By choosing the curses, we turn ourselves into our worst enemy because we turn ourselves into God's enemy. If God is against you, who will deliver you from His wrath? When we face a formidable enemy, we can turn to our God, who is the Mightiest of all "gods," and He will deliver us. But who can we turn to when God is our enemy (or when we become His enemies by choice)? There is no salvation for those who rebel against the Almighty:
"But because of your stubbornness and your unrepentant heart, you are storing up wrath against yourself for the day of God’s wrath, when his righteous judgment will be revealed.
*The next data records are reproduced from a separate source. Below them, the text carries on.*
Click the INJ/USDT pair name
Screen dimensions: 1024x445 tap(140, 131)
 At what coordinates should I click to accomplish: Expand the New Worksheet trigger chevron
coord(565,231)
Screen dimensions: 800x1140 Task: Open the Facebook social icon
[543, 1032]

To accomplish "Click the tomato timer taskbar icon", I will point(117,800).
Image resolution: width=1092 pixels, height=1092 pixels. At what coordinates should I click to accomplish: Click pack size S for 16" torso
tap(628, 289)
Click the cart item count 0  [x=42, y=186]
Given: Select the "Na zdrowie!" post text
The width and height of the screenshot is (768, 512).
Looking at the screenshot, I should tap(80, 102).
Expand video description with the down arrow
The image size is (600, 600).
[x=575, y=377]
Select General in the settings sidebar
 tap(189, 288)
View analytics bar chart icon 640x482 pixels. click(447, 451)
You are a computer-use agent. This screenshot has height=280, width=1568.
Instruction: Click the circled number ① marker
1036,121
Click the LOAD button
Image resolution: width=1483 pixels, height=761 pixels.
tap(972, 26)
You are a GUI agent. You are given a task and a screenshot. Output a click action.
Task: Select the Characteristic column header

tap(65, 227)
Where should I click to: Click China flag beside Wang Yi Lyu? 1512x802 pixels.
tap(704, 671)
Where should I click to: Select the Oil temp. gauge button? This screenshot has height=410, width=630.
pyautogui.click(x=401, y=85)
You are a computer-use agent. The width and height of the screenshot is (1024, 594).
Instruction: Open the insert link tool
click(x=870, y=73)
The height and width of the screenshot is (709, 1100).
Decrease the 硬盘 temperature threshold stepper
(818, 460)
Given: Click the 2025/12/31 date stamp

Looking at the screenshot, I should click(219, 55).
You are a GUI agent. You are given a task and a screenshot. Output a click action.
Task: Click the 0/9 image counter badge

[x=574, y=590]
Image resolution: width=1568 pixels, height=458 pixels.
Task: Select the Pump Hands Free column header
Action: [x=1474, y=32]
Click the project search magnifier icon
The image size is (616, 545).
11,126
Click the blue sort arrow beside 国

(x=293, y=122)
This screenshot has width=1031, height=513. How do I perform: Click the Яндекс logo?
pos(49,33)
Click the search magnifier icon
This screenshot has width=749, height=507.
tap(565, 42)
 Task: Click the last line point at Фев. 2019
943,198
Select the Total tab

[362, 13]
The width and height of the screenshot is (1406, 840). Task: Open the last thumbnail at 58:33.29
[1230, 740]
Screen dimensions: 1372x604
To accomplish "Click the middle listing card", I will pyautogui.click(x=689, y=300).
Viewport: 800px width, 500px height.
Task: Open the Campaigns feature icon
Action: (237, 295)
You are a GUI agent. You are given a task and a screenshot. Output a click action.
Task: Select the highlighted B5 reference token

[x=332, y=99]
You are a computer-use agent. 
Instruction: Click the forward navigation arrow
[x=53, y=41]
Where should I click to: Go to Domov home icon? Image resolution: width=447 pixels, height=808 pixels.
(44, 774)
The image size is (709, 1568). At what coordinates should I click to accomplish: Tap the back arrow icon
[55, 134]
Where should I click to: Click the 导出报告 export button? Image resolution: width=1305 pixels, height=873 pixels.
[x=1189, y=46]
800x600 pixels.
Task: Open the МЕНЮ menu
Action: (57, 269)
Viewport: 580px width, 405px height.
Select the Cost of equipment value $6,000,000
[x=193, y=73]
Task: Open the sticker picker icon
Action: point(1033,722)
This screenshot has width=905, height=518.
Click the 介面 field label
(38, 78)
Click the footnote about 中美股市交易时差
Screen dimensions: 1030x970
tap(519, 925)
God 'will repay each person according to what they have done.' To those who by persistence in doing good seek glory, honor and immortality, he will give eternal life. But for those who are self-seeking and who reject the truth and follow evil, there will be wrath and anger. There will be trouble and distress for every human being who does evil: first for the Jew, then for the Gentile; but glory, honor and peace for everyone who does good: first for the Jew, then for the Gentile. For God does not show favoritism." Romans 2:5-11
Remember, the word wrath means "righteous anger," and God is judging righteously when He finally pours out His wrath upon the earth. So I conclude this with the same words of affirmation we were given by Moses at the end of this section:
"This day I call the heavens and the earth as witnesses against you that I have set before you life and death, blessings and curses. Now choose life, so that you and your children may live and that you may love the Lord your God, listen to his voice, and hold fast to him. For the Lord is your life, and he will give you many years in the land he swore to give to your fathers, Abraham, Isaac and Jacob." Deuteronomy 30:19-20
Free will is a gift, but choice comes with consequences. I pray you choose wisdom and choose to live according to His teachings, so the blessing will flow and you will be spared from His wrath that is set to come upon the earth. Shalom Ve'Shavuah Tov! I love you all.